Het contact tussen de monteur en [gedaagde] is op enig moment geëscaleerd. De monteur heeft aangifte van bedreiging met geweld tegen [gedaagde] gedaan. In het proces-verbaal van aangifte worden de gebeurtenissen door de monteur als volgt omschreven:
“
Ik zag dat er bij meneer toen ik herhaaldelijk vertelde dat hij niet aan de ketel mag komen een verandering in zijn gedrag. Ik keek hem aan en zag dat hij in gedachte was, dit kwam erg raar op mij over.
Ik kreeg geen contact meer met meneer, hij beantwoorde geen vragen meer en zei niets meer.
Ik heb vervolgens de onderhoud van de ketel gedaan ik wou een meeting doen voor de gasmeter. Ik heb een andere werkmethode om het uit te lezen. Meneer kwam naar mij toe en zei: “Dit hoort niet zo”
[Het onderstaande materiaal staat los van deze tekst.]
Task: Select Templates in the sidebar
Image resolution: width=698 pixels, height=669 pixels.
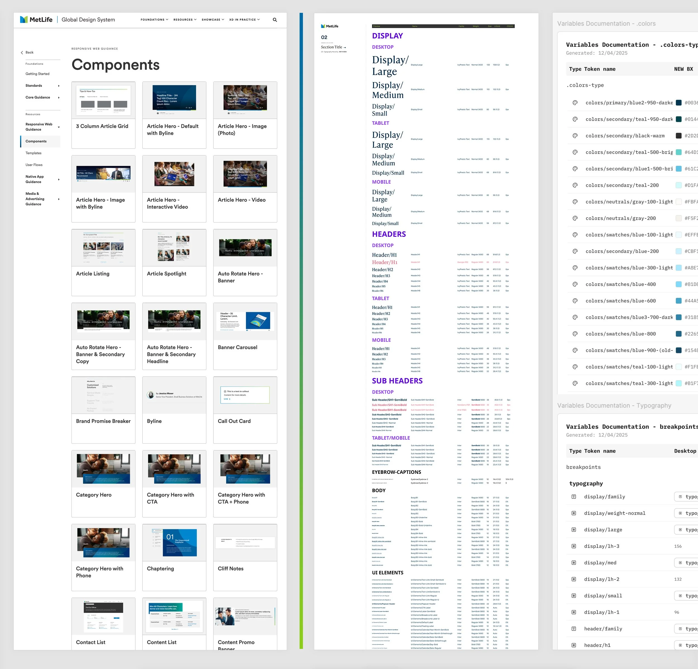Action: [x=33, y=153]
Dit zei hij op een dwingende en boze toon. Ik heb meneer uitgelegd en hij was daarna stil. Ik was bijna klaar en en pakte mijn tablet, mijn baas wilt dat ik foto’s maak van de ketel, dit doen wij zodat wij op afstand weten hoe de ketel eruit ziet.
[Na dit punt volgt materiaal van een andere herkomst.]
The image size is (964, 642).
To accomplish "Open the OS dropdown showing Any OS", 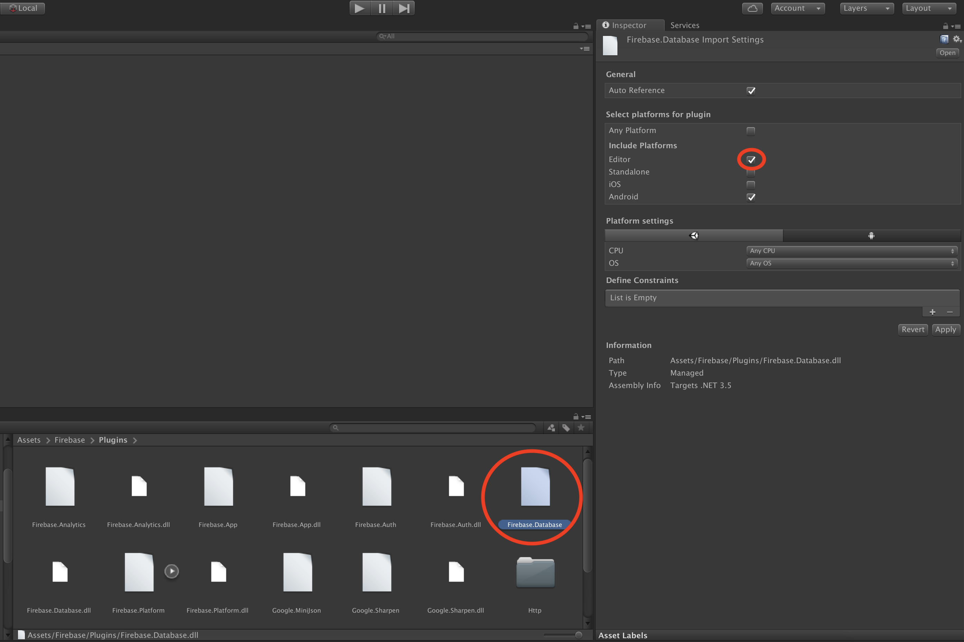I will [851, 263].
Ik had mijn tablet in mijn handen en ik wilde een foto gaan maken, meneer stond naast mij aan de rechterzijde hij gaf mij een duw en trok de tablet uit mijn handen en gooide de tablet op de grond en riep luidkeels: “hier heb ik geen toestemming voor gegeven” Dit herhaalde hij steeds. Toen meneer dit bleef schreeuwen zag ik dat zijn gezicht rood aanliep, ik zag dat hij aan het trillen was, ik zag dat zijn ogen steeds groter werden. Ik heb tegen meneer gezegd dat hij rustig moest doen en ik heb mijn tablet weer opgepakt, ik zag dat meneer richting de voordeur rende. Ik zag dat hij terug rende en hij had een bijl in zijn handen. Meneer had de bijl met twee handen vast en ik zag dat hij de bijl naar achteren haalde meneer was nog aan het rennen en bleef roepen ik heb geen toestemming gegeven.
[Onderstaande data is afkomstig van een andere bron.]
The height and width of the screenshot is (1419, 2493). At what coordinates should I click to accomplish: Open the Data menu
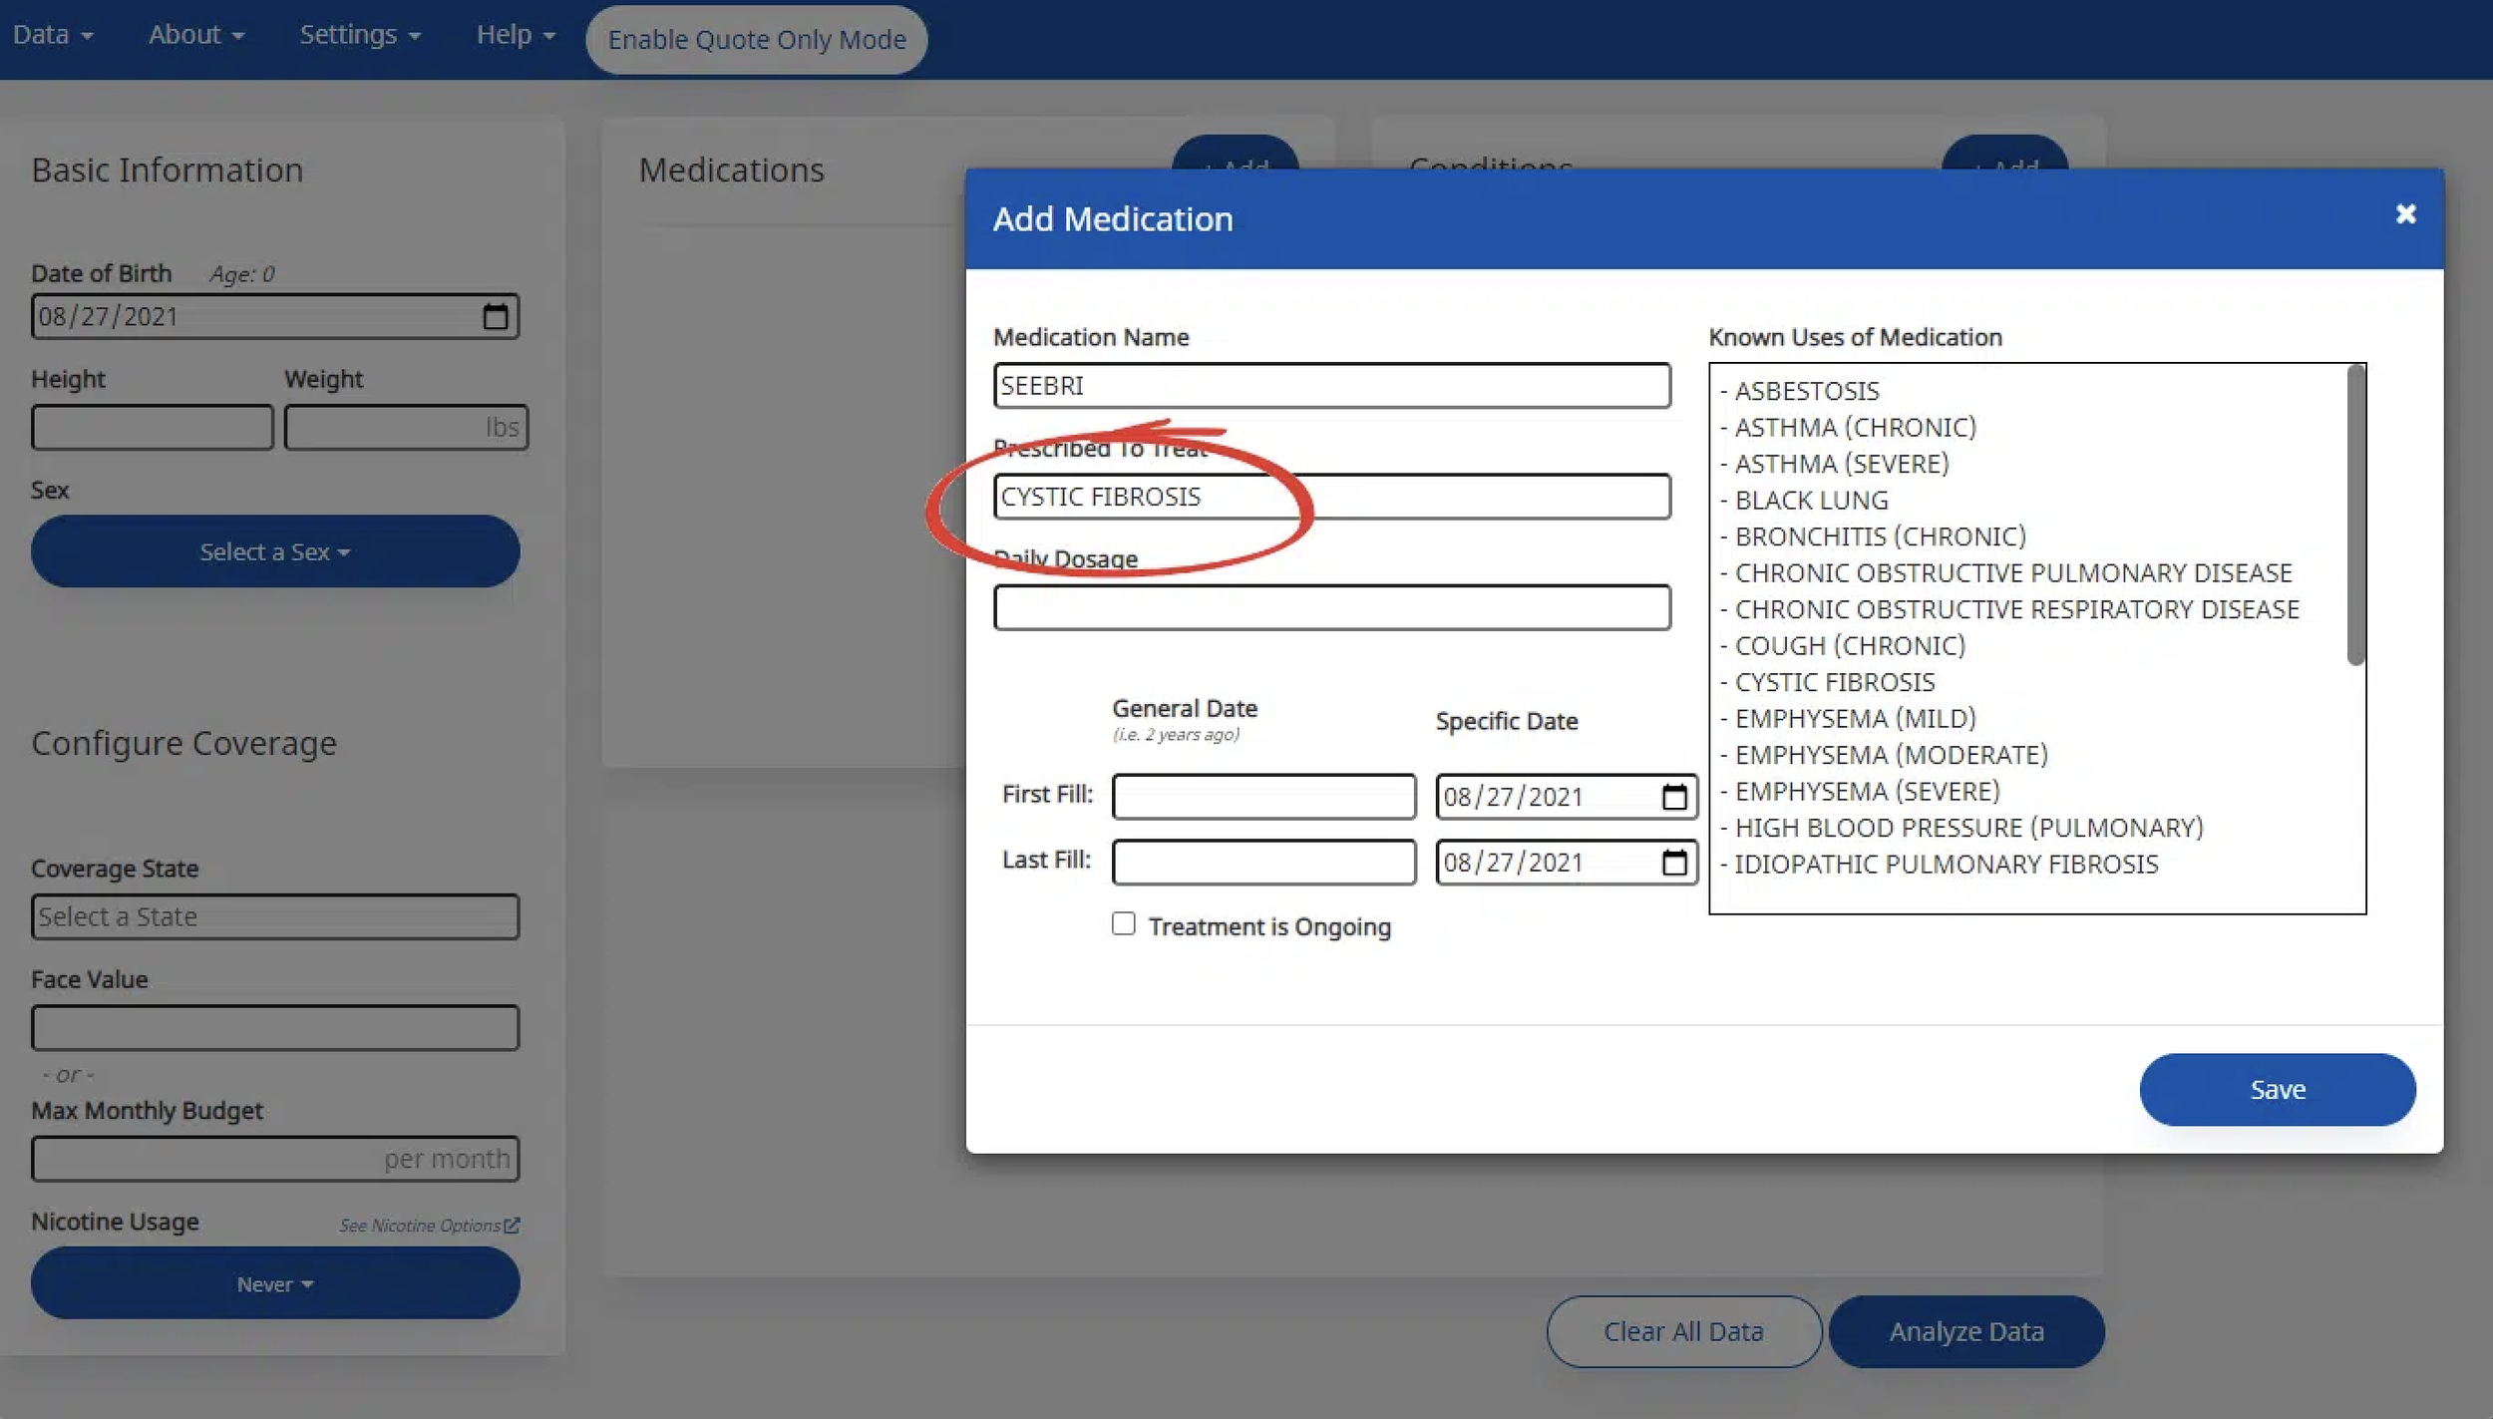53,35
Ik ben door mijn knieën gezakt en heb meneer gesmeekt. Ik heb herhaaldelijk geschreeuwd alsjeblieft meneer. Ik zag dat hij met beide handen een houthakkerbeweging vanaf boven zijn hoofd naar mij maakte in de richting van mijn hoofd. Ik kon nergens heen ik kon niet vluchten dus bleef ik smeken. Ik dacht bij mezelf ik ga dood nu is het klaar.
Ik heb tegen meneer gezegd ik ga weg, dus schreeuwde hij ga weg, op dat moment moet ik langs hem rennen hij had nog steeds de bijl op dezelfde manier vast. Ik ben het huis uitgerend naar beneden, ik kwam buiten en heb gelijk de politie gebeld, ik heb mijn spullen in de woning achtergelaten.”